Senator Legarda, UNISDR’s global champion for resilience and chair of the Philippines Senate Committee on Finance, said that while it is good that the government is undertaking earthquake preparedness measures through safety drills that familiarize citizens with what to do before, during and after earthquakes, ensuring the structural integrity of buildings, bridges, roads and other infrastructure is vital and must be prioritized.
“Earthquakes do not kill people; unsafe structures do. Earthquakes turn into major disasters because of poorly built buildings in inappropriate places, inadequate design and materials specification, and shortcuts in construction. Thus, inspection during the construction of both public and private infrastructure is important. We must realize that the additional expense required for making structures safe from earthquakes is worth it especially if it would save thousands of precious lives,” she stressed.
Reducing disaster damage to critical infrastructure is one of the seven targets of the Sendai Framework for Disaster Risk Reduction, an international agreement adopted in 2015 at a UN conference in Japan. The Sendai Framework seeks through to 2030 to prevent the creation of new disaster risk and to curb existing risks around the world.
“There should be evaluation of the structural integrity of our buildings and civil infrastructure, including roads, bridges, airports, train stations and concrete measures for the retrofitting of critical infrastructure to withstand earthquakes,” Senator Legarda said, proposing provisions in the Philippines budget that would strengthen the country’s resilience to natural hazards.
One special provision she introduced mandates that critical public infrastructure must be designed and built to be resilient to strong earthquakes, typhoons, flood and other extreme weather events.
The Philippines sits on the “Pacific Ring of Fire” where earthquakes and volcanoes are common. A magnitude 7.7 earthquake killed nearly 2,000 people in the northern Philippines in 1990.
Senator Legarda was recognized UNISDR as its Global Champion for Resilience at the end of 2015, during the COP21 UN conference that crafted the Paris Agreement on climate change.
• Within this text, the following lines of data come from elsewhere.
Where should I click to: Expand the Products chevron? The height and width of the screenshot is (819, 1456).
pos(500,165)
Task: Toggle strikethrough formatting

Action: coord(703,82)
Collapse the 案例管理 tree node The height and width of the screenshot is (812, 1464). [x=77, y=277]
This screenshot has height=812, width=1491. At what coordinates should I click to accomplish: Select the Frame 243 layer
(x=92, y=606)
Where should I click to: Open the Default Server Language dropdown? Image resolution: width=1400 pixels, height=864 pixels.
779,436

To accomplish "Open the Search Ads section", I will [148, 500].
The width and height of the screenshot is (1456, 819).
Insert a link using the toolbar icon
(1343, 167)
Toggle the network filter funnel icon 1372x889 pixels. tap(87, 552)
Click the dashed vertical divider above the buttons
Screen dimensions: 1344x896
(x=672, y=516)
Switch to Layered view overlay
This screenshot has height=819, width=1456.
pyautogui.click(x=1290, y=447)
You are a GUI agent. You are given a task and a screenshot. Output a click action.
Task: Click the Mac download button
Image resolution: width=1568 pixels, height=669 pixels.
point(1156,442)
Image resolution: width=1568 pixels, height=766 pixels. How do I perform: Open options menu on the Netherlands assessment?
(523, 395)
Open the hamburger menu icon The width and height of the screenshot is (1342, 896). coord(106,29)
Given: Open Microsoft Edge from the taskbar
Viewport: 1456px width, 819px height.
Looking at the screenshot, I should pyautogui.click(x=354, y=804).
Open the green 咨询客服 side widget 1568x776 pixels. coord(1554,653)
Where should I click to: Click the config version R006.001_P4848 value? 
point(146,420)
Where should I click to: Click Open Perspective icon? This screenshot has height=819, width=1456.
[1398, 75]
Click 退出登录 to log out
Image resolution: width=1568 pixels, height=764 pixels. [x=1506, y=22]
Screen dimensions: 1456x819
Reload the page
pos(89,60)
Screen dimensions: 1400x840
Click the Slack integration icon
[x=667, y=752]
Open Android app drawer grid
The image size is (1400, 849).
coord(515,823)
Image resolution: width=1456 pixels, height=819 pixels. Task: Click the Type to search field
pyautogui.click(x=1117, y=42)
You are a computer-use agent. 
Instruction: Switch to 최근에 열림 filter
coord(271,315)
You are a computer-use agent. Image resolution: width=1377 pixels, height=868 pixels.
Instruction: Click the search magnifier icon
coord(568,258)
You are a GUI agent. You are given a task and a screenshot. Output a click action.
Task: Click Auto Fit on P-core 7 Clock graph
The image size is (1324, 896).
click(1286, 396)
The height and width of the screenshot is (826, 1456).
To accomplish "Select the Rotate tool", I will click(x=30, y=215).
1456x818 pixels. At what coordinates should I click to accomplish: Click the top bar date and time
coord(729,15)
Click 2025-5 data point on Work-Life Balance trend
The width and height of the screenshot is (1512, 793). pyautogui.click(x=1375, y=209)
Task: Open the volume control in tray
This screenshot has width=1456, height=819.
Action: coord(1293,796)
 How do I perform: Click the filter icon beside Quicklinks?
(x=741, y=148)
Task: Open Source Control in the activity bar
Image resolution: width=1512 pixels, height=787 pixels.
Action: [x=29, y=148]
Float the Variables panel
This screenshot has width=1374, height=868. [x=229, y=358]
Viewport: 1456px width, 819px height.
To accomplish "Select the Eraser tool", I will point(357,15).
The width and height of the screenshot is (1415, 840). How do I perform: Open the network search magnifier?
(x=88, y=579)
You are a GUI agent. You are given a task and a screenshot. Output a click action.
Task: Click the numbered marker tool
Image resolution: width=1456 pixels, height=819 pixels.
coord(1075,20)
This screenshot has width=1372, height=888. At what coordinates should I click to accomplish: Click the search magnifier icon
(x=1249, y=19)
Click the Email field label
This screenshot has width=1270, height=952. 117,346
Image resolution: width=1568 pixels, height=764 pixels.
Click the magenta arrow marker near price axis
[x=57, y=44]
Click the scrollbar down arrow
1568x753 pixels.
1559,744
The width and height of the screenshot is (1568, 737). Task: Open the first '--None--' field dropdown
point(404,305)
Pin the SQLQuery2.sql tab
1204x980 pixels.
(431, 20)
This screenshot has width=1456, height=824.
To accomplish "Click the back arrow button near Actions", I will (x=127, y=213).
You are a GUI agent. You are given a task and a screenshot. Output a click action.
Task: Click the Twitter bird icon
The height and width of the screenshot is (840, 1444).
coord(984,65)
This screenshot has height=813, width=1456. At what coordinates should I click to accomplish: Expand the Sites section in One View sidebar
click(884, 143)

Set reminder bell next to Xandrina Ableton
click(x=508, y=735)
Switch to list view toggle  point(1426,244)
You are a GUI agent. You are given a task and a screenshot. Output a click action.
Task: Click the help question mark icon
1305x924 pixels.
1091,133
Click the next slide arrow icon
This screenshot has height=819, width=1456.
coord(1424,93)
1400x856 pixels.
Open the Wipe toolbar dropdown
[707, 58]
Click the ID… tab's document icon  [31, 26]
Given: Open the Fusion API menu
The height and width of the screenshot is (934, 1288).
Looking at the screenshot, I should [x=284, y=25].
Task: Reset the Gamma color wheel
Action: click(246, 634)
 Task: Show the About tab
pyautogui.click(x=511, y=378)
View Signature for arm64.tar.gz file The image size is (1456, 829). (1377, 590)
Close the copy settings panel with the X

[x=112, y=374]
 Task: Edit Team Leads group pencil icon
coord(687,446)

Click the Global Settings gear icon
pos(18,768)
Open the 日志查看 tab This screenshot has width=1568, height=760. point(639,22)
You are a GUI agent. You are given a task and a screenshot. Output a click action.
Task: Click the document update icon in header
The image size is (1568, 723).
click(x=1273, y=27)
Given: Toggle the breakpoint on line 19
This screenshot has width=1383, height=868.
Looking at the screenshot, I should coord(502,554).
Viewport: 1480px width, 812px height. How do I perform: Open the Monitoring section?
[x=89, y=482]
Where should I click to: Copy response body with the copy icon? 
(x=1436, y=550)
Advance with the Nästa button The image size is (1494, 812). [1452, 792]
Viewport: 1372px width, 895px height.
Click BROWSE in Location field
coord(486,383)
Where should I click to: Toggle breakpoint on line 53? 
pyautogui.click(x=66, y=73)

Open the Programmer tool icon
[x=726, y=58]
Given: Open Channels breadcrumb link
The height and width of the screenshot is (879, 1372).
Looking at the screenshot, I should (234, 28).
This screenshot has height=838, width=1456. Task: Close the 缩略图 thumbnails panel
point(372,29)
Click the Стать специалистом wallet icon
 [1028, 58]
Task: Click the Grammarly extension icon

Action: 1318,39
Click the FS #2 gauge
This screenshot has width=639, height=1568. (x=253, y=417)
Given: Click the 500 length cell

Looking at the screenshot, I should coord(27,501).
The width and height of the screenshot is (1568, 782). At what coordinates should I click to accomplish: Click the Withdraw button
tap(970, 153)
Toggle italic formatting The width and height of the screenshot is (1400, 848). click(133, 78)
She was honored for her unrelenting and vigorous support in advancing disaster risk reduction and climate change adaptation, nationally and internationally, through legislation, policy leadership, and advocacy at all levels.
Senator Legarda is often acknowledged as the Philippines’ foremost environmental legislator. She was the principal author and sponsor of the Climate Change Act of 2009, and has been chiefly responsible for the enactment of many other Philippine laws on environmental governance like the Clean Air Act, Ecological Solid Waste Management Act, Renewable Energy Act, Environmental Awareness and Education Act, People’s Survival Fund Law, and the Disaster Risk Reduction and Management Act.
As incumbent chair of the Senate Committee on Finance, she encouraged and ensured the mainstreaming of disaster risk reduction and climate change adaptation in the annual budgets of government agencies, an approach she has been advocating for since 2010.